SOURCE: SEI

SEI

April 04, 2016 09:00 ET

Wealth Management Industry Must Reinvent the Value Chain, According to SEI and WISE Gateway Report

Report Examines Pressures Facing Bank and Trust Wealth Managers Today and Uncovers Significant Growth and Profitability Opportunities

OAKS, PA--(Marketwired - Apr 4, 2016) - According to The Case for Change, a report released today by SEI (NASDAQ: SEIC) Private Banks and leading research provider WISE Gateway, there is a paradigm shift underway in the wealth management industry, forcing firms to reinvent the way they approach the relationship between customer value, growth and profitability. The report suggests that while wealth management industry leaders acknowledge the importance of productivity and profitability, significant inefficiencies continue to impede their ability to maximize the client experience and firm success.

"Wealth management is in the midst of unprecedented change," said Al Chiaradonna, Senior Vice President, SEI Wealth Platform(SM), North America Private Banking. "Regulation, globalization and evolving customer demands are impacting firm growth and forcing the industry to reinvent itself. While this can feel overwhelming, it actually creates tremendous opportunity for pioneering firms with visionary leaders who are willing to re-examine their business model's profitability structure. Wealth management executives will play a key role in this reinvention and must commit to identifying their firms' inefficiencies and addressing them by re-examining and re-thinking the entire value chain."

Inefficiency Hinders Growth and Profitability
The report finds that inefficiencies are hamstringing advisors -- from team organization to the various, often disconnected technologies on which they operate. Despite the fact that advisors are a firm's primary business drivers, they are saddled with time-consuming administrative tasks that prevent them from engaging with clients. In fact, the research revealed that almost 40 percent of an advisor's day is spent on low-value administrative work. At a recent wealth management executive roundtable, 10-15 industry veterans estimate that greater efficiency would give back an additional hour and a half of time per day per advisor.

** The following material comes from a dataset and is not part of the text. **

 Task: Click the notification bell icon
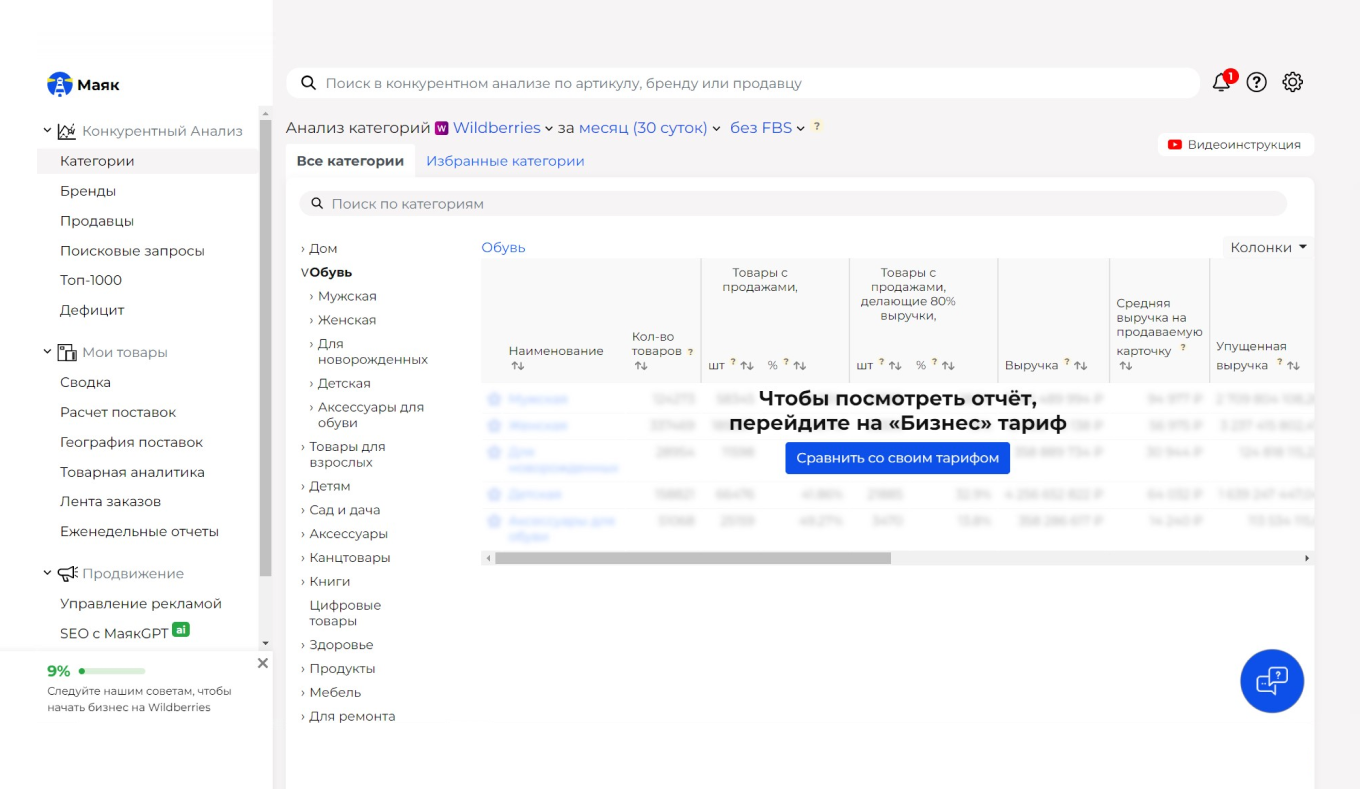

Another roadblock to profitability is outdated and disconnected technology, even when surrounded by newer support systems. Firms operating on legacy technology spend significant money and time overhauling these aging systems. Those who operate on a system older than five years (more than 65 percent of firms) spend five percent more of their technology budget on maintenance than firms operating on a newer system. In addition, wealth management firms continue to bear expenses associated with additional surround systems, which support their aging infrastructure. More than one-fourth of all firms have between 10 and 25 surround systems in place, and nearly one-fifth of platforms older than five years have more than 25 surround systems.

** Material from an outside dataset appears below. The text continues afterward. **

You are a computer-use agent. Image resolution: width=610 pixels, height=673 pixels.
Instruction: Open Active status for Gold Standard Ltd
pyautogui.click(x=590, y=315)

Inefficiency can also be found in managing client data, especially in larger firms that manage over $30 billion in assets. Approximately 40 percent of managers at small firms describe their client data as "very accessible," with 60 percent of these managers also describing their client data as "very consistent," meaning the data is the same throughout the organization. The report shows that as a firm's size increases, these numbers drop dramatically, with larger firms citing figures lower than 30 percent for both accessibility and consistency. The front office, especially, is burdened by disconnected systems, affecting critical sales and service processes and taking up even more manager time. As noted within the report, when asked to rate their firms' sales and service processes, on average, not a single process was given a top-three score, and very few managers described their manual processes as "very automated."

"As advisors are tasked with delivering a more holistic approach to helping clients achieve their goals, their time becomes an even more valuable asset," said David Lincoln, Co-founder and Partner at WISE Gateway. "Finding ways of increasing efficiency through better use of people, process and technology will help wealth managers deliver a better service experience while continuing to grow both client numbers and profitability."

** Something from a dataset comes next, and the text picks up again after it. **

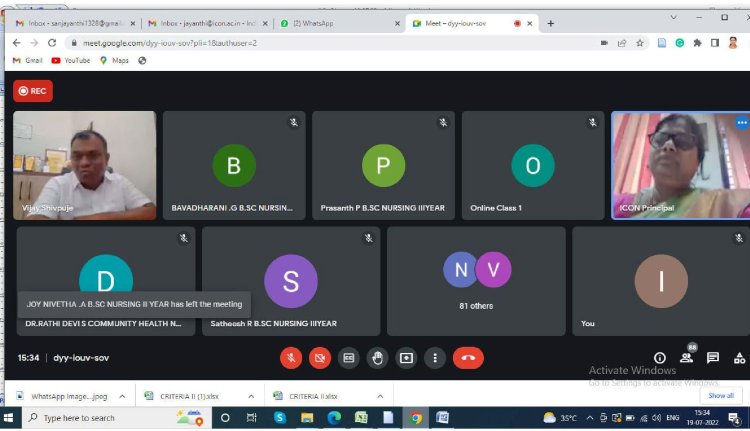Turn on the camera in Meet
The image size is (750, 431).
click(320, 358)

Productivity Improvement Proves High Returns, But It Is Only The Beginning
The Case for Change reveals that firms of all sizes have significant opportunity for growth through addressing inefficiencies. It identifies five characteristics that separate the most productive and profitable firms from their counterparts. High-performing firms:

1. Provide client-facing teams with higher levels of support and better infrastructure
2. Turn technology from hindrance to enabler
3. Streamline sales and service processes
4. Centralize lower-value sales and servicing tasks
5. Create a plan for managing small accounts and single-service relationships

The study found that high-margin teams are more likely to have productive advisors and teams than their counterparts. Each dollar of compensation, for example, generates comparatively high levels of revenue. Scale in client relationships and high levels of support for client advisors are also hallmarks of highly productive teams.

As firms grow in size, so do efficiency challenges, increasing the likelihood that they will outsource operations. While only 36 percent of firms managing under $1 billion in assets chose to outsource, 71 percent of those with assets above $10 billion are outsourcing. Nearly half (48 percent) of firms managing $1 billion to $4 billion in assets choose to outsource, as do 58 percent of firms managing $4 billion to $10 billion in assets. The survey also found that firms that outsource operations reported 25 percent higher assets per full-time employee than those that did not.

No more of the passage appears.